本当のことは何なのかをいつも考えていくことによって、自然や社会のありようをいつも点検し、何事にもとらわれない自由な心を育み、学ぶ困難に立ち向かうことによって、強い心を育てていきます。そして人類の歴史を知ることによって、不正や暴力、困難に立ち向かった時の人間の強さと弱さを学び、自分が困難に立ち向かったときにどうふるまうべきかの判断力を身につけます。

 

この意味では、大学でも受験勉強でも、苦しさに耐えて学ぶことによって、さまざまな知識や忍耐力が身に付きます。自分が成長していく中で、さらに成長したいという向上心も身についていきます。

 

大学ではこういうことを通して人格の形成が行われているのです。

 

しかし、一人で穴にこもって、苦しさに耐えて本を読んでいれば人格形成が行われる訳ではありません。論語にもあるとおり「学んでときにこれを習う」ということが必要です。
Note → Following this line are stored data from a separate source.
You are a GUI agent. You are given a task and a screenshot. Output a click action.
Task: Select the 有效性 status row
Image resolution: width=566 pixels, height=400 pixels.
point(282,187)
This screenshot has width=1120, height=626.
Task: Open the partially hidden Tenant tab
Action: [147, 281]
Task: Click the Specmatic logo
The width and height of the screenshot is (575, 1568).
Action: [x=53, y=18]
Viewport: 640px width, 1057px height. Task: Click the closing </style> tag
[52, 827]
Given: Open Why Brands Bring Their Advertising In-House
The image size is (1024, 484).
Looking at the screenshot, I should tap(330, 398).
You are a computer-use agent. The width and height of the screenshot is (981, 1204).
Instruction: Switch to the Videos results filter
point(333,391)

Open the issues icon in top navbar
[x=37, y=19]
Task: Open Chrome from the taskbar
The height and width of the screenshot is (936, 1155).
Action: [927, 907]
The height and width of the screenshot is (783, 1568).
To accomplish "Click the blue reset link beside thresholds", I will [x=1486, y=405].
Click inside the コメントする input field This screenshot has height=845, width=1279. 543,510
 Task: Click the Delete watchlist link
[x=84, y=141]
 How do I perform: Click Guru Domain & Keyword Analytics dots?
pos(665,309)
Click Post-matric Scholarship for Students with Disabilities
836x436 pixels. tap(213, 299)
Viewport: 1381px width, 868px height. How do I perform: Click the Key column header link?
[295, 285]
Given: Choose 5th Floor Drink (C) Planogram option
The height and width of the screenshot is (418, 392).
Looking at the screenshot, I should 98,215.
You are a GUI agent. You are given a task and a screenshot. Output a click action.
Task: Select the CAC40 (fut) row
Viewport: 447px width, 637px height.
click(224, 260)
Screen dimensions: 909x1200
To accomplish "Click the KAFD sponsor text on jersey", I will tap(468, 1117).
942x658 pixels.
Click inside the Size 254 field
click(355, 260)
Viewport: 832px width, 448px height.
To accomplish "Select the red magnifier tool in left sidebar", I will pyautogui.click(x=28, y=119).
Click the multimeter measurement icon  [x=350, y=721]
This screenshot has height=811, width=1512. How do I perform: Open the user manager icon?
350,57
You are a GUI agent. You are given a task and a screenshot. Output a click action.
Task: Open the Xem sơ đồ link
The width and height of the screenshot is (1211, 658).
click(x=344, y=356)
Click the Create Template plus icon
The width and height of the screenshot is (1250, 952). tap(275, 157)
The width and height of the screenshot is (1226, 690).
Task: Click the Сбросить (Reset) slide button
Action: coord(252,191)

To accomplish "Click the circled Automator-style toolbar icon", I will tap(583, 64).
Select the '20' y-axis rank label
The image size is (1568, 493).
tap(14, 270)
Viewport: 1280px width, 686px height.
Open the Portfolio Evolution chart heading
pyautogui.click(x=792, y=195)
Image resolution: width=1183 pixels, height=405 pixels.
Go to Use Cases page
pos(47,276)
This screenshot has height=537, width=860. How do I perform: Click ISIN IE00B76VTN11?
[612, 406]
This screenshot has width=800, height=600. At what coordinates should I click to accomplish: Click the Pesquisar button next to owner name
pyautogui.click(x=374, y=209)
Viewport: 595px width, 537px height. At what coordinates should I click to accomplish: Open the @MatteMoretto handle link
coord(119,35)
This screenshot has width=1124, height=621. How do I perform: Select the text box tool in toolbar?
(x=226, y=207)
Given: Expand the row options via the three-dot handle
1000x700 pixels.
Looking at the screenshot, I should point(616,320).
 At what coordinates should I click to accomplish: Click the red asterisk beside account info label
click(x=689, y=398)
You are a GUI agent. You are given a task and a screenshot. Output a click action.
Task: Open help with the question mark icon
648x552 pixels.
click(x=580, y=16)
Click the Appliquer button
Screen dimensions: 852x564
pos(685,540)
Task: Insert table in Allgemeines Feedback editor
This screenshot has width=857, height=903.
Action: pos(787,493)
学んだことや自分の理解が正しいかどうか仲間と議論してみる、実践を通して試してみるということが大切になのです。

 

そのためにはいい仲間といい先生に恵まれる必要があります。

いい仲間というのはどんな仲間かというと漢文で習ったと思いますが、「君子の交わりは淡さこと水の如し、小人の交わりは甘きこと醴の如し」(「荘子」の「山木篇」)に言い尽くされています。いい先生はとはどういう先生かというと、「教えるとは希望を語ること」(ルイ・アラゴン)「教えて導くこと厳ならざるは師の怠りなり。」(司馬光)を体現しているような人でしょう。

 

 

そうは言っても、そんな大学がどこにあるのか、高校生に解かるはずもないし、いいと思っていった大学がそうでもなかったということはよくある話です。でも、いい仲間といい先生はどこの大学にもいるものです。どこで学ぶにしても、積極的に見つける努力をする必要があります。

 

ここまでつらつら書いてきて、読んだ人にうまく伝わっているかどうか心配ですが、ほとんどの大学は行って学ぶ価値のあるところだし、人生にとって大きな分岐点があるところだということを書きました。

 

安心して、ラグビーに、受験勉強の取り組んでくだい。